Only Kalawit remained, his Dugong Itim trembling, its dark crimson aura flickering. Agosto advanced, leveling his gaze at him, his voice as cold as ice:
“Provide the information I require—free of charge—or I will reduce you to a million fragments.”
Silence enveloped the space. Kalawit stared, fear concealed behind his shades, as fate sealed its verdict.
”I will not beg,” Kalawit whispered, his defiance a fragile shield.
With a silent command, Agosto’s will reshaped the fractured air, pulling Kalawit into the Hellish Dimension of Kampilan ni Lam-ang. Kalawit’s sophisticated armor melted from his body, his flesh screaming as it was seared by the perpetual heat, his every nerve ending alight with unbearable agony. He fell to his knees, his spirit flaring in a silent, agonizing roar. “The Coron Temple… in Davao… Lakapati,” he choked out, his words torn from him, each syllable an excruciating effort.
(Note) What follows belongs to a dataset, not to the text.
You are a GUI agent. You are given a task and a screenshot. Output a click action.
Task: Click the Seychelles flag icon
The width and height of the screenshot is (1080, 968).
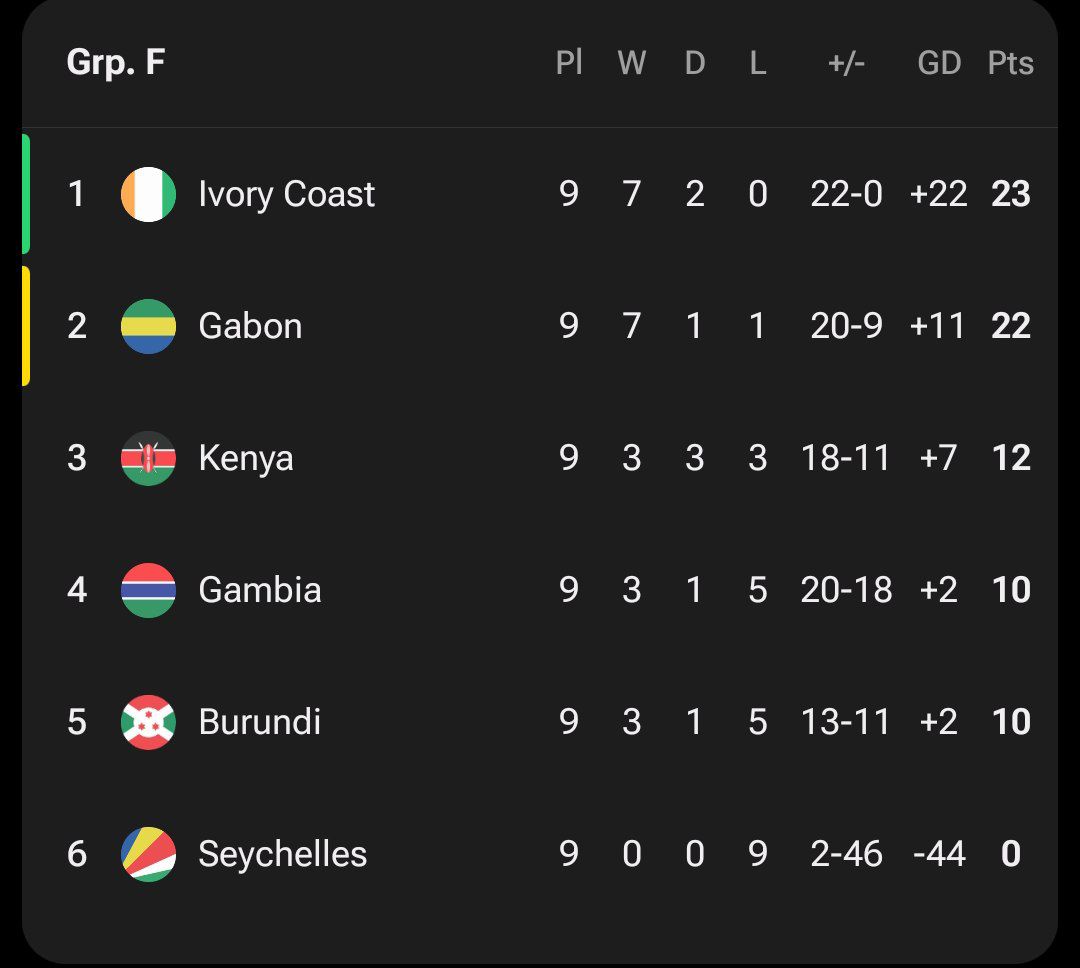[x=148, y=854]
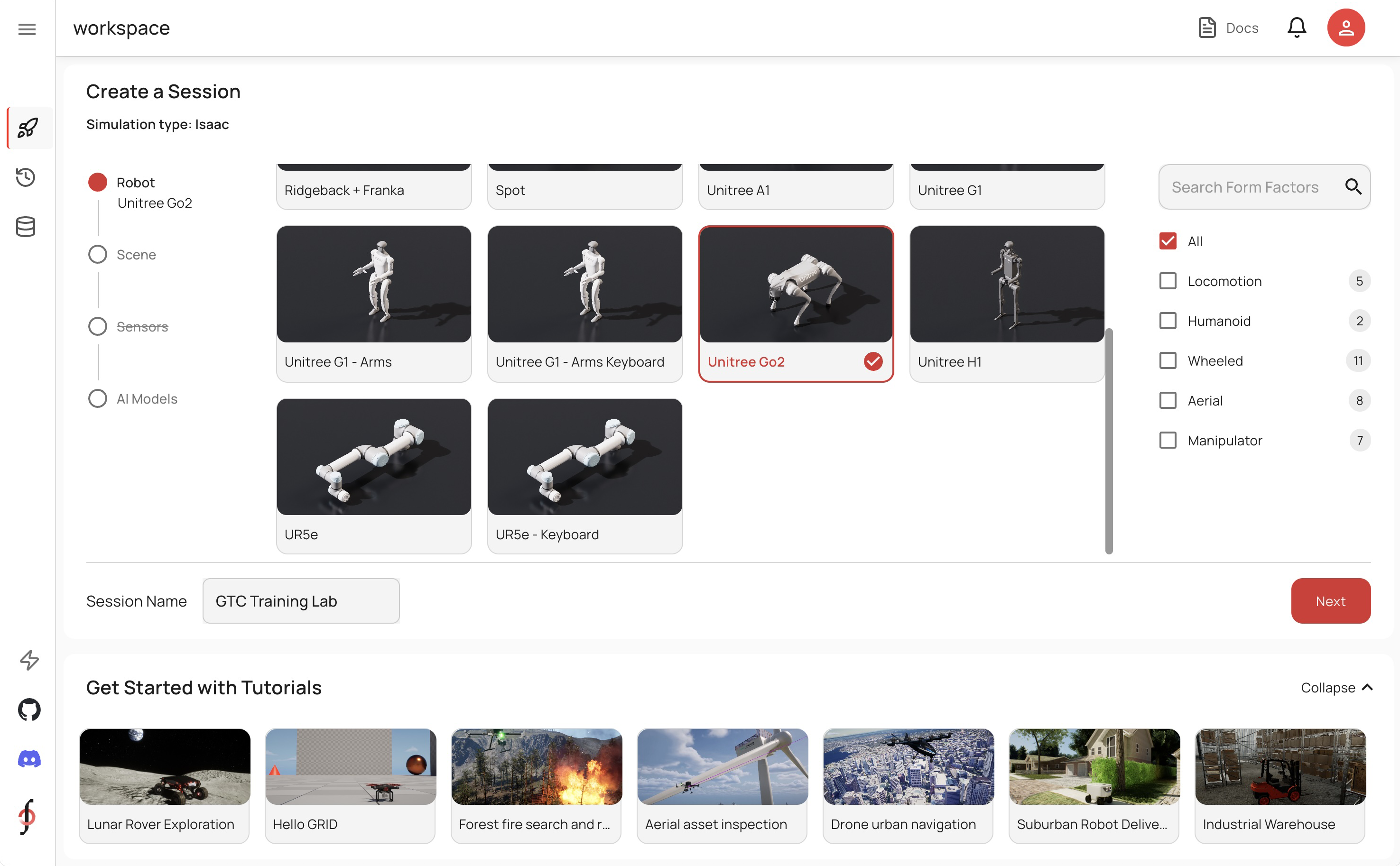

Agosto stood unharmed, a ghost in the inferno, his voice cutting through the wails of pain. “The eyes… of Bathala… they’re the keys,” Kalawit gasped, his vision blurring from the torment, his defiance crumbling. Agosto watched, his face impassive, as the information was finally given. With the two vital locations secured, Agosto turned away from the kneeling figure, his form fading from the hellscape.
Kalawit was left to writhe in the fiery abyss, his spirit a testament to the punishment of a vengeful god, a new permanent resident in the dimension of pain. He would remain in the Hellish Dimension of Kampilan ni Lam-ang until the end of time, forgotten and alone.